Rocky Balboa idealmente si ricollega
al primo e miglior capitolo della esalogia del boxer italo-americano,
riprendendo proprio da quelle strade di Philadelphia da cui
tutto partì nel lontano 1976.
Ripercorriamo e rivediamo con non poca nostalgia immagini
e luoghi del primo capitolo, come il negozio di animali in
cui incontrò per la prima volta la sua Adriana, la
pista di pattinaggio in cui passarono il loro primo appuntamento,
la scalinata del Philadelphia Museum od Art che fa da sfondo
agli allenamenti dello Stallone Italiano.

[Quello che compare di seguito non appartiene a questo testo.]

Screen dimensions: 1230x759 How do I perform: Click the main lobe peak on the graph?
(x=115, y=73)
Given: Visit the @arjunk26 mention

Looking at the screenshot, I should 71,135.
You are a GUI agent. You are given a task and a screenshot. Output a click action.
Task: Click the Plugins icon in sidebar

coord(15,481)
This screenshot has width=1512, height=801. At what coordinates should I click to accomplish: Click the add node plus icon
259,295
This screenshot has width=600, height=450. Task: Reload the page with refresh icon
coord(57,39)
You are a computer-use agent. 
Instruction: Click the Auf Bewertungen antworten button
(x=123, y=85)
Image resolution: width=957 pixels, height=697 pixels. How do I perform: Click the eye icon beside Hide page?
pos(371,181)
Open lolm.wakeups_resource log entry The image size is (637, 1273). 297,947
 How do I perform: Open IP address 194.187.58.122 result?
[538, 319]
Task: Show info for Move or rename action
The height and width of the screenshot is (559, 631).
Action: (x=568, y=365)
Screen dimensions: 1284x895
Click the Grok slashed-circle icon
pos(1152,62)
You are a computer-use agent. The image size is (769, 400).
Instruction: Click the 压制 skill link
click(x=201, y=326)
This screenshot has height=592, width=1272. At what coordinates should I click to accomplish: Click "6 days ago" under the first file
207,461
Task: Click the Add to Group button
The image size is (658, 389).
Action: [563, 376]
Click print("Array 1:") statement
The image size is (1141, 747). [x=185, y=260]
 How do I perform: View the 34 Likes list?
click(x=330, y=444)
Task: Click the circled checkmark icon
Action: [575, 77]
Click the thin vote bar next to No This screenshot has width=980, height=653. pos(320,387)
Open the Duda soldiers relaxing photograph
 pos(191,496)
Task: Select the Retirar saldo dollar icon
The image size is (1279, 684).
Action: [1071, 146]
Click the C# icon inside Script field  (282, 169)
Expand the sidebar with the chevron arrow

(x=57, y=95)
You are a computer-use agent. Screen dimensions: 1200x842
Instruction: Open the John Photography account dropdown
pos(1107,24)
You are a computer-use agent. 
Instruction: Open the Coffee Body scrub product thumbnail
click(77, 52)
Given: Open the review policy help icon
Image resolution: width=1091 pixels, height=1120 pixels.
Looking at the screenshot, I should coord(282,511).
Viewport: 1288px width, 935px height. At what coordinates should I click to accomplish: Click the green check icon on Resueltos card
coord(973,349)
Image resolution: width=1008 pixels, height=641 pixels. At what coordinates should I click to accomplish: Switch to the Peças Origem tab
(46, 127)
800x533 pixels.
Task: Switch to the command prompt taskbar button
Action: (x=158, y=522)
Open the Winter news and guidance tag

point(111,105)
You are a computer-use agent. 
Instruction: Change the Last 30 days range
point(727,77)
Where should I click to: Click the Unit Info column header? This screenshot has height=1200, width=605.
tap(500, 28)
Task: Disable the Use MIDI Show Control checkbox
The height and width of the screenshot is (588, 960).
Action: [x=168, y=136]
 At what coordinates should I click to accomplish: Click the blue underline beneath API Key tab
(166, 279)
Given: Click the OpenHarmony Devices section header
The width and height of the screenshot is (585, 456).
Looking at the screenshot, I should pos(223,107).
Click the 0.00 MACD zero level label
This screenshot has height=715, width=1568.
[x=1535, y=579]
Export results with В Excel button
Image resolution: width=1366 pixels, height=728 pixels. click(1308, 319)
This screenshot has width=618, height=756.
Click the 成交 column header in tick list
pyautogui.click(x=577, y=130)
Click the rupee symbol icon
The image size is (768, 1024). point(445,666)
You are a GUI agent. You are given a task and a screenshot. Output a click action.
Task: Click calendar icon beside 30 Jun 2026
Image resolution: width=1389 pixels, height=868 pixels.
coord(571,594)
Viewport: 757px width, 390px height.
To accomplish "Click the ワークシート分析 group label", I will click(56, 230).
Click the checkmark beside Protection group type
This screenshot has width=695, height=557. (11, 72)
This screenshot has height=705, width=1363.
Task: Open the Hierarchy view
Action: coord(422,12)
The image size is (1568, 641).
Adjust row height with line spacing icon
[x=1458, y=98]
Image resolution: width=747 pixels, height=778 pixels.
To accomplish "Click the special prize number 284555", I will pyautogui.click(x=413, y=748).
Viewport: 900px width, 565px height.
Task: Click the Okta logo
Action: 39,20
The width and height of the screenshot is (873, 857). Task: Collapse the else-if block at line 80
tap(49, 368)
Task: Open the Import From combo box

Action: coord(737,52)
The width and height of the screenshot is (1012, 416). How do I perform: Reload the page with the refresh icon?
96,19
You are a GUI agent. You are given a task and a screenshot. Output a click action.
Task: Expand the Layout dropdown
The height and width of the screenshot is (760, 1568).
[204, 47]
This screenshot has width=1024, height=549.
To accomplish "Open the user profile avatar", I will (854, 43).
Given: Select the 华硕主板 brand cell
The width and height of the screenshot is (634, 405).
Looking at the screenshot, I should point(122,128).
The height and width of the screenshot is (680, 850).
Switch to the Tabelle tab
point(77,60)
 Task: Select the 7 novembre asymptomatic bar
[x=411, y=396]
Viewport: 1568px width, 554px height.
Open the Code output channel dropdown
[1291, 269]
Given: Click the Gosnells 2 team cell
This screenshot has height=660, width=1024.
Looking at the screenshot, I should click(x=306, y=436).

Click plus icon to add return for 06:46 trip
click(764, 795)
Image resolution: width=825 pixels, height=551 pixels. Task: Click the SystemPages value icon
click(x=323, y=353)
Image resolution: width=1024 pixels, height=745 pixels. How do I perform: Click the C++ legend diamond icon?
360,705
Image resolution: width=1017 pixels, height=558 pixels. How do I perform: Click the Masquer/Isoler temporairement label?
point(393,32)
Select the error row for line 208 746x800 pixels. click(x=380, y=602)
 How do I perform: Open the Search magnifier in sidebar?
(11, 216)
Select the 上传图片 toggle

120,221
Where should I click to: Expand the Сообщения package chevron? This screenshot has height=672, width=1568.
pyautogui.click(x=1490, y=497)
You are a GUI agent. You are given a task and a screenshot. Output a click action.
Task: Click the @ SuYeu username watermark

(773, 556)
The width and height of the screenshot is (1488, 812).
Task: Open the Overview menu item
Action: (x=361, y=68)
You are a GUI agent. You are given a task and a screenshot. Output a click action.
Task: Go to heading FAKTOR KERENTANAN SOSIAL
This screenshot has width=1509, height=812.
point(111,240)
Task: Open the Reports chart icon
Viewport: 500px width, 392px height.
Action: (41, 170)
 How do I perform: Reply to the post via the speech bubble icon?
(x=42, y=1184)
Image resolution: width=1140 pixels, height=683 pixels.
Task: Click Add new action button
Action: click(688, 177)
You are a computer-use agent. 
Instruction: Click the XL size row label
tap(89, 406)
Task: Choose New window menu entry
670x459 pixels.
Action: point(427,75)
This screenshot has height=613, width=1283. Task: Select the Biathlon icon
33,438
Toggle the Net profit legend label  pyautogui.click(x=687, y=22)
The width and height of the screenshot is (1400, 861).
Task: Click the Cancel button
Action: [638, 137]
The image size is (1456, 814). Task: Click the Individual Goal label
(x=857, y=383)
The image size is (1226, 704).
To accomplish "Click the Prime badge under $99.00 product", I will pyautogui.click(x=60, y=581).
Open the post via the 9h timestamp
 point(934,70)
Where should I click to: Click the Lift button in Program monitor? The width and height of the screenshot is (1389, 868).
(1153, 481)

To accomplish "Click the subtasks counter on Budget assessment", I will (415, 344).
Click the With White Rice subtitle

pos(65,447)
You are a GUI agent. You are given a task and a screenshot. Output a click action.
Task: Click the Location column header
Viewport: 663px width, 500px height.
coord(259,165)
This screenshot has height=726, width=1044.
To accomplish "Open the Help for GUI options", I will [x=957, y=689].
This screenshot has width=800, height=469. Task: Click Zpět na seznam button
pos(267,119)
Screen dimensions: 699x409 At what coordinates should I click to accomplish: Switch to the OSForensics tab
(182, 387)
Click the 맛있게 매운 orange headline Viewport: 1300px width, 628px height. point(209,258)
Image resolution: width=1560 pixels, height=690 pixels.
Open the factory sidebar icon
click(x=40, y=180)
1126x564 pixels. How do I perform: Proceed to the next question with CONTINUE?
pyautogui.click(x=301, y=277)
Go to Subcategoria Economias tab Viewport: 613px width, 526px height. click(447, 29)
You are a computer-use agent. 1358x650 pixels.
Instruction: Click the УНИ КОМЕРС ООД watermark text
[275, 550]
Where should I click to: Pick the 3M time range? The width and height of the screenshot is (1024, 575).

Un viaggio nella memoria di uomo che abbandonato il ring,
si dedica al suo ristorante (Adrian’s) in cui fanno
sfoggio le foto delle sue imprese, i trofei conquistati ed
in cui intrattiene gli ospiti con il racconto delle sue storie.
Al contempo cerca di recuperare il rapporto con il figlio,
che schiacciato dall’ombra ingombrante paterna cerca
di crearsi una propria identità nonchè vita.
Sylvester Stallone per oltre un’ora costruisce un mosaico
di relazioni umane sofferte e dolorose, puntando la sua agile
macchina da presa, in gran parte a mano senza complicati carrelli
e dolly, sulla dimensione personale, affettiva dei personaggi,
scavandoli e mostrandoceli nella loro umanità attraverso
la semplice reciproca interazione. Per
oltre un'ora Stallone è capace di parlarci della boxe
senza mostrarcene una sola scena, ma trattando temi a lei
connessa come il dolore, l'onore, la sofferenza, lo spirito
di rivalsa, il rispetto verso se stessi e l'avversario, l'umiltà
di gesti e comportamenti. Il
tutto accompagnato dalle evocative note musicali di Bill Conti,
che rilegge in chiave blues al pianoforte i principali temi
musicali della saga.
Ma allo scoccare del 75esimo minuto, il compositore scatena
le fanfare dell'inossidabile Gonna Fly Now, ed il vecchio
leone ricomincia a ruggire.
Chi temesse di aver a che fare con l’eroe senza macchia
e senza paura, icona di un certo “imperialismo americano”
come in effetti lo fu in piena epoca reaganiana, può
tranquillizzarsi. Il viale del tramonto è stato inesorabilmente
imboccato, con tutto il suo bagaglio di errori e sconfitte
che Stallone dal piano personale è riuscito a trasportare
sullo schermo. E per Rambi si prevede analoga sorte.
Rocky Balboa è un film
equilibrato, venato di una malinconia emotiva, condito da
una leggerezza di scrittura in cui Stallone riesce addirittura
ad ironizzare su se stesso – “Ti spiezzo in
due” dice ad un certo punto al figlio che scherzosamente
lo sfidava ad incrociare i pugni -. L’unico elemento
debole del film è il rapporto padre-figlio sviluppato
in maniera meccanica, prevedibile e risolto un po' troppo
frettolosamente. Ma francamente non possiamo chiedere di più.
[fabio melandri]
La
battuta
- Se mi
tocchi è finita. - Finita si dice alla fine - Bella
questa, cos'è degli Anni Ottanta - Anche Settanta!